Scan the records for "Collapse". Report each line that includes it.

ENTRIES PROVIDED:
**********
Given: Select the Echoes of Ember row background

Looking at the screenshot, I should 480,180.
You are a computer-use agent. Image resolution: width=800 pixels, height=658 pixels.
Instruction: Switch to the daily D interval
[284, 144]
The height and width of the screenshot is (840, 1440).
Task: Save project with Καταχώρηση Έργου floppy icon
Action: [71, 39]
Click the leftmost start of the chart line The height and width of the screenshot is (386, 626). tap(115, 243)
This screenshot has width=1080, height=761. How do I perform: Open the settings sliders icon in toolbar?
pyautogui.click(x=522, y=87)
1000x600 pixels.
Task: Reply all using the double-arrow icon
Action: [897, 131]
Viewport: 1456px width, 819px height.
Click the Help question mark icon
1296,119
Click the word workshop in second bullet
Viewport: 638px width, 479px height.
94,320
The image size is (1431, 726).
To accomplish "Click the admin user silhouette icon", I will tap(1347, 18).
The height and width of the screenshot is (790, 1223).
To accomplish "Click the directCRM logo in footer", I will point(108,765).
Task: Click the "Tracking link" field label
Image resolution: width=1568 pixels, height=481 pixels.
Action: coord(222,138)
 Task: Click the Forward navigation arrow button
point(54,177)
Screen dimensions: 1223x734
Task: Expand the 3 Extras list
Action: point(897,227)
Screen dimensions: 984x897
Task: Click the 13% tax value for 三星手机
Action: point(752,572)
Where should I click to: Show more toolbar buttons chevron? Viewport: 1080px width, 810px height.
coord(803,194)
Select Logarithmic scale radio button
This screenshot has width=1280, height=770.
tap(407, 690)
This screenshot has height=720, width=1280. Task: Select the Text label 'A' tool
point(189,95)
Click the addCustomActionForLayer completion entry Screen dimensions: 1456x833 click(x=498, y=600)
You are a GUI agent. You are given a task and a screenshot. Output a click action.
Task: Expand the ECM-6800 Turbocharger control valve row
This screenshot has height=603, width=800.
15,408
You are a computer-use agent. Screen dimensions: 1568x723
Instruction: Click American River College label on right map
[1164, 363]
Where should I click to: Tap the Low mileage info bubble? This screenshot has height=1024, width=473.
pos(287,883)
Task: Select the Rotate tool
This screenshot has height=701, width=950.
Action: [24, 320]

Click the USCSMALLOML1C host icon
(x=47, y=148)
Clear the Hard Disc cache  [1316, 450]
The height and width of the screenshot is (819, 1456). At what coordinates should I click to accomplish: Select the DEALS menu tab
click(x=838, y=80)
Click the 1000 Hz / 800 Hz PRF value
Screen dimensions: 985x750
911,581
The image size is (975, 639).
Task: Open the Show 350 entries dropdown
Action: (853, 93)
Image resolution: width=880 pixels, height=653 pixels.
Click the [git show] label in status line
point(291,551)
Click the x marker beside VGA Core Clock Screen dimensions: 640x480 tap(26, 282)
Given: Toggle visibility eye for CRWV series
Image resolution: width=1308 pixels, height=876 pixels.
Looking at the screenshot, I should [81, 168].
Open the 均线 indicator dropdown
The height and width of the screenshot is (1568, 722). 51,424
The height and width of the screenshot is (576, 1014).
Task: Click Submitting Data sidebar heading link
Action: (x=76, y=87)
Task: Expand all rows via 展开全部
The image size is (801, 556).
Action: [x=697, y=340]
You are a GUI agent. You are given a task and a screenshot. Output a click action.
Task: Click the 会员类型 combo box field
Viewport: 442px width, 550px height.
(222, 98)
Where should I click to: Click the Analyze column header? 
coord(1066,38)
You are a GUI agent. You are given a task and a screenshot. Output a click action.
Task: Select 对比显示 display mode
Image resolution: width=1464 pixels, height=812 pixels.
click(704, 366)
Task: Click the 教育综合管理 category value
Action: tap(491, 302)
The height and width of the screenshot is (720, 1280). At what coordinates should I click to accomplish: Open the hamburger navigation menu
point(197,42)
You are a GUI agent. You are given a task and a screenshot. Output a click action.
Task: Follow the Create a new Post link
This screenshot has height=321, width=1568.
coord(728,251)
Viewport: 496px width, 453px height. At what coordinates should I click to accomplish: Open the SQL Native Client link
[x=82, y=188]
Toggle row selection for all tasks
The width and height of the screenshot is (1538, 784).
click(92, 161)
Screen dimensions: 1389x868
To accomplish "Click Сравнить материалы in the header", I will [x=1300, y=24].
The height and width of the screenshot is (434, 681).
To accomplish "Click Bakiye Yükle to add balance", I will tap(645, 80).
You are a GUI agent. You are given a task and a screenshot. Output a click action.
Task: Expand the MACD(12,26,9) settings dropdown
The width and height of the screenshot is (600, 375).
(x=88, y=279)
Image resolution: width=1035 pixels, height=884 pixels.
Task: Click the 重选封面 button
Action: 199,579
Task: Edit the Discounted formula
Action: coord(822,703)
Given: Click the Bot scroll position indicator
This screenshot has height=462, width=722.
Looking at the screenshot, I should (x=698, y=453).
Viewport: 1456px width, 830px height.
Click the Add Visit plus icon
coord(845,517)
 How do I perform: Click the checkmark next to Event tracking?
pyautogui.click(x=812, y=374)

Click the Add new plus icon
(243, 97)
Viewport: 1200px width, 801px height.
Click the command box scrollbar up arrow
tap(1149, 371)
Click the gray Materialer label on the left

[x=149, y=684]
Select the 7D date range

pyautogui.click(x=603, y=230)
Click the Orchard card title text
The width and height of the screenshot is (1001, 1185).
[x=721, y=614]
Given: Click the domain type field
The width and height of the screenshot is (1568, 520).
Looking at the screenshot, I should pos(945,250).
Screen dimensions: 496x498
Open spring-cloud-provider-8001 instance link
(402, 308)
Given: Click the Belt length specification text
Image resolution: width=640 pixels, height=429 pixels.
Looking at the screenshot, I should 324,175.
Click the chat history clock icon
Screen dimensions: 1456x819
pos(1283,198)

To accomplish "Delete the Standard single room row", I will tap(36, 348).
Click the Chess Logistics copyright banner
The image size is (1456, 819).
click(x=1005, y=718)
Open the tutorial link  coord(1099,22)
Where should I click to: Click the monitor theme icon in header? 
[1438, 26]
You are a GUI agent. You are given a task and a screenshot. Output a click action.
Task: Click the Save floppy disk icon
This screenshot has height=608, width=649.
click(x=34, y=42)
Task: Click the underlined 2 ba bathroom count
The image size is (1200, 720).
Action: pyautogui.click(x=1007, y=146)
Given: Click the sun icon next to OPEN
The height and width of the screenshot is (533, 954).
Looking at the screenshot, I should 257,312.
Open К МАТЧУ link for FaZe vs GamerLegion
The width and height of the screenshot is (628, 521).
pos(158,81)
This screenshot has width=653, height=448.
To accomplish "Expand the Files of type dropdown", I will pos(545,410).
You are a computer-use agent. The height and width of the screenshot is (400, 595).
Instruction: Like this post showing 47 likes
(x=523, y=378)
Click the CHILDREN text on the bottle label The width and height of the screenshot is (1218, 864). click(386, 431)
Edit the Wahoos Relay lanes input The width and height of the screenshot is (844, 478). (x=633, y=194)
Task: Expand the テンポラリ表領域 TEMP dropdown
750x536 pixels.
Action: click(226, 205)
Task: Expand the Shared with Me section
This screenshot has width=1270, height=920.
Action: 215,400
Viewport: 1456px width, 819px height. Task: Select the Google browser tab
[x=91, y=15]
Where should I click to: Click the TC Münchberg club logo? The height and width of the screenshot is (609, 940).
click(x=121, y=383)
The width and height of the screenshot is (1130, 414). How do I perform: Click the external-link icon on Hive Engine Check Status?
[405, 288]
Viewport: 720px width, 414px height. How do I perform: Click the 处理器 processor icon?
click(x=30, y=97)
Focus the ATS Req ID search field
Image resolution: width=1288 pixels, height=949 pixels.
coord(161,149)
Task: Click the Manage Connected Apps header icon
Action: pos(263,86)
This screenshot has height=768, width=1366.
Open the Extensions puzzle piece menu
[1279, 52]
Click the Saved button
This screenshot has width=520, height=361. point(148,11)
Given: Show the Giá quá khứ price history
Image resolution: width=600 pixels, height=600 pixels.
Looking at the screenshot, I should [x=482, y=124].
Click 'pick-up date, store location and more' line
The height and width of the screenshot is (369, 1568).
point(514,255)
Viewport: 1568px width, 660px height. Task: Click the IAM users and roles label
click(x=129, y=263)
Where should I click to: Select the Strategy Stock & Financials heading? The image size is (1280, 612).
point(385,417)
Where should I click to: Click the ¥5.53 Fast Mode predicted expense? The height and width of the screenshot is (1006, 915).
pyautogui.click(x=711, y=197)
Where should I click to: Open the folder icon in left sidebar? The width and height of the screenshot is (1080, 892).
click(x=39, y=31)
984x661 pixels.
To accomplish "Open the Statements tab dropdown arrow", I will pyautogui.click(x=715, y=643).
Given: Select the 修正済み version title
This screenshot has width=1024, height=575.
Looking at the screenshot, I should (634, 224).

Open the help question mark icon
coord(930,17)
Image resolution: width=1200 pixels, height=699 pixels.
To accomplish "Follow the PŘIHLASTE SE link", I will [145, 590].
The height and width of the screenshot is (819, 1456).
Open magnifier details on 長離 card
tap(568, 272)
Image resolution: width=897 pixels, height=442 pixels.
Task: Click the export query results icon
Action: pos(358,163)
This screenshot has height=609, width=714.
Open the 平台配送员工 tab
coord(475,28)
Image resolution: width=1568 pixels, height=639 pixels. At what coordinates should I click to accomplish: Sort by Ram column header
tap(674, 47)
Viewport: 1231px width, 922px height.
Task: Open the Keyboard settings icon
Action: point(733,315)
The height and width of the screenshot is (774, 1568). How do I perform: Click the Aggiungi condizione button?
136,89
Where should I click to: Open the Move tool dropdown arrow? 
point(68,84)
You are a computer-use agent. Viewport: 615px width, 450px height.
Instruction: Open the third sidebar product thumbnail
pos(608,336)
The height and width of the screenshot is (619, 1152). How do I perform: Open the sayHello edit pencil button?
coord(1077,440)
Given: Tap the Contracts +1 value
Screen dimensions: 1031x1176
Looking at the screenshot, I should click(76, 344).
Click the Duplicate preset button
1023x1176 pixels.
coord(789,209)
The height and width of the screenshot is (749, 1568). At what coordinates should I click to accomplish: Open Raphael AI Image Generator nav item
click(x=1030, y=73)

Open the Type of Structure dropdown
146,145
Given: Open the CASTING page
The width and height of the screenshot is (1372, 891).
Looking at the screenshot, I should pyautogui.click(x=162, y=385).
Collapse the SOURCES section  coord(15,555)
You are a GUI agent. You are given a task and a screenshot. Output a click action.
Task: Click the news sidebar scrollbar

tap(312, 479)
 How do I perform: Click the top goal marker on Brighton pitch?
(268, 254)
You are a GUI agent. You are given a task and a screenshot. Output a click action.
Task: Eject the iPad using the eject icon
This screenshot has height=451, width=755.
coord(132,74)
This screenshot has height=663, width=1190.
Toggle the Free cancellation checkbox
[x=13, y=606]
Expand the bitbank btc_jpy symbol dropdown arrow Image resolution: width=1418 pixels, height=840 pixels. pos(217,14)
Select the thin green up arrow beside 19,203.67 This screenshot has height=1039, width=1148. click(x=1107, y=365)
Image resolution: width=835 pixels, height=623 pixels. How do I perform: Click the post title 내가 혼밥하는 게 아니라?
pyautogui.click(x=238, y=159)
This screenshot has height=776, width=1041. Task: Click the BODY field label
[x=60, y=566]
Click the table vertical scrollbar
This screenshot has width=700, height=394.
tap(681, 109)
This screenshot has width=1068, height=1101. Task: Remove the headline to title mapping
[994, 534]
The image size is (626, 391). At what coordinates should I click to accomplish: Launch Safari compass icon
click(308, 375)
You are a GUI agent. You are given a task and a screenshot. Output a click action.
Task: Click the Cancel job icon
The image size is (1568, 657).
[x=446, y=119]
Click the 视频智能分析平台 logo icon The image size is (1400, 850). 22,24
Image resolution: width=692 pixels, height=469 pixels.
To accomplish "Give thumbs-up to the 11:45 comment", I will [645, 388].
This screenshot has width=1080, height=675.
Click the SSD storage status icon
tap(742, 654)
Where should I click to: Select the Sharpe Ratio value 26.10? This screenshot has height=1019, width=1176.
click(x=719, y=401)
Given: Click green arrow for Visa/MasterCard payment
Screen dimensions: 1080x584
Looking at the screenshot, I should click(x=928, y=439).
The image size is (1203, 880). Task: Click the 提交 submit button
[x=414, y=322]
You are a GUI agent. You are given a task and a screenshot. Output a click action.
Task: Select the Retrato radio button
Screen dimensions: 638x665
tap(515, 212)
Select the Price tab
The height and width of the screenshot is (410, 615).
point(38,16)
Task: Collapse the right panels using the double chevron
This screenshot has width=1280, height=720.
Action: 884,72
**********
SOLUTION:
Collapse the SOURCES section  coord(15,555)
Task: Collapse the right panels using the double chevron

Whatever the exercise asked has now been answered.